Before you begin, Gemini with Research will show you a plan of action that lists what you plan to research, which you can review and adjust. It will then scour the web for relevant information to incorporate into a report available through Google Docs, with links to the online sources Gemini finds in the report.
This is a very appealing approach to online research, especially since Gemini can probably compile information faster and more thoroughly than I can. But I'm not completely ignored by the AI; it can fine-tune my research plan by suggesting what to look for, or track a source to see if it meets my criteria. Rather than letting Gemini plod through all the tasks, I let it do the heavy lifting instead, allowing me to make an informed decision at the end.
People who can speak
(Image courtesy of Google)
We also love the Gemini Live feature, which was shown off at Made by Google and is now rolling out to Gemini Advanced subscribers. This is the voice component of Google's chatbot, designed to sound natural and conversational. This is great news for those of us who have struggled to communicate with voice assistants like Siri by using the wrong words or not communicating our situation clearly enough.

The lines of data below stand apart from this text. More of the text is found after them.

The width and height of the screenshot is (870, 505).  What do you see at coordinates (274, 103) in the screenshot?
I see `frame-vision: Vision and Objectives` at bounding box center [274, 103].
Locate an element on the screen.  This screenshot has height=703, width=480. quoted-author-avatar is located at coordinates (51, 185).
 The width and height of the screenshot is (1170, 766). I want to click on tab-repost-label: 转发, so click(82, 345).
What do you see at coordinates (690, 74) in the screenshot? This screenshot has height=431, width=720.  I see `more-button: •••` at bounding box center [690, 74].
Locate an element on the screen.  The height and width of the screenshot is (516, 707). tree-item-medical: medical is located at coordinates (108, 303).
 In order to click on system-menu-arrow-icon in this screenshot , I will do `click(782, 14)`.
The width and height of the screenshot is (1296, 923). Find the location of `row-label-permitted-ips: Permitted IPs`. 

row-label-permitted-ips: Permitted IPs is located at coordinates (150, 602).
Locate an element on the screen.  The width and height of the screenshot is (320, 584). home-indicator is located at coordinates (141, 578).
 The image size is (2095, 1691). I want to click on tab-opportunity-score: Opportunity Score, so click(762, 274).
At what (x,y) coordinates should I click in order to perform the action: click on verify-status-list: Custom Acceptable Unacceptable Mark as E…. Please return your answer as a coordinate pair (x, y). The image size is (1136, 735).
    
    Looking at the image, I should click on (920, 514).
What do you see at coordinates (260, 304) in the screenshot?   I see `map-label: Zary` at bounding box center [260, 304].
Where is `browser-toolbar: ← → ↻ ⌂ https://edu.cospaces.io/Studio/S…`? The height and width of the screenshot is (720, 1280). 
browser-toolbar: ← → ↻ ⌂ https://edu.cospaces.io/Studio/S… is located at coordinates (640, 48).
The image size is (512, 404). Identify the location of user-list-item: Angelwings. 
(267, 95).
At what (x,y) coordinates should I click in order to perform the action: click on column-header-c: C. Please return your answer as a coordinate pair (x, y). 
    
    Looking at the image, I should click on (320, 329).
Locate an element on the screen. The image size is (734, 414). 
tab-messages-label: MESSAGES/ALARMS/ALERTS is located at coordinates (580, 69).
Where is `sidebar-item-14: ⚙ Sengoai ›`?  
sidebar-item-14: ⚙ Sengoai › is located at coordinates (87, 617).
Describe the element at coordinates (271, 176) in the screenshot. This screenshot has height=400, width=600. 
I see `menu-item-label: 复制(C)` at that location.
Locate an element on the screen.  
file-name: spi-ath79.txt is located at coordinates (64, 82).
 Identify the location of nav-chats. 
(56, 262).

A potentially useful aspect of Gemini Live is that you can use the voice assistant as a brainstorming tool: you ask Gemini a question (such as what you're planning to do this weekend), and the assistant starts rattling off ideas, with the ability to interrupt at any time to dig deeper into ideas that seem promising, and because Gemini understands the context of the conversation, questions can be informal and improvised.
Google Gemini Live… The audio sounds supernatural. Here are some options #MadeByGoogle pic.twitter.com/YJWGEuqSAXAugust 13, 2024
It's hard to say you'll really like Gemini Live until you've tried it for yourself, but the conversational aspects are fascinating. Like the ability to tweak Gemini's parameters in Research, this strikes me as a more collaborative use of AI, with the chatbot responding to user input and tailoring the information presented to the user's specifications.
Gemini Outlook
I still have doubts about AI on phones in general, and Gemini in particular. Features like image generation have never piqued my interest, and there's always the risk that particularly lazy or unethical users will appropriate the output of something like Gemini with Research as their own. And of course we all need to be vigilant about whether the promised privacy safeguards are being implemented.
But my general complaint about AI features on phones is that most of them feel like fancy party tricks, which is definitely not the case with the Gemini features I saw this week. Google is clearly developing tools to let your phone do even more, and there's enough here to get you excited about the possibilities.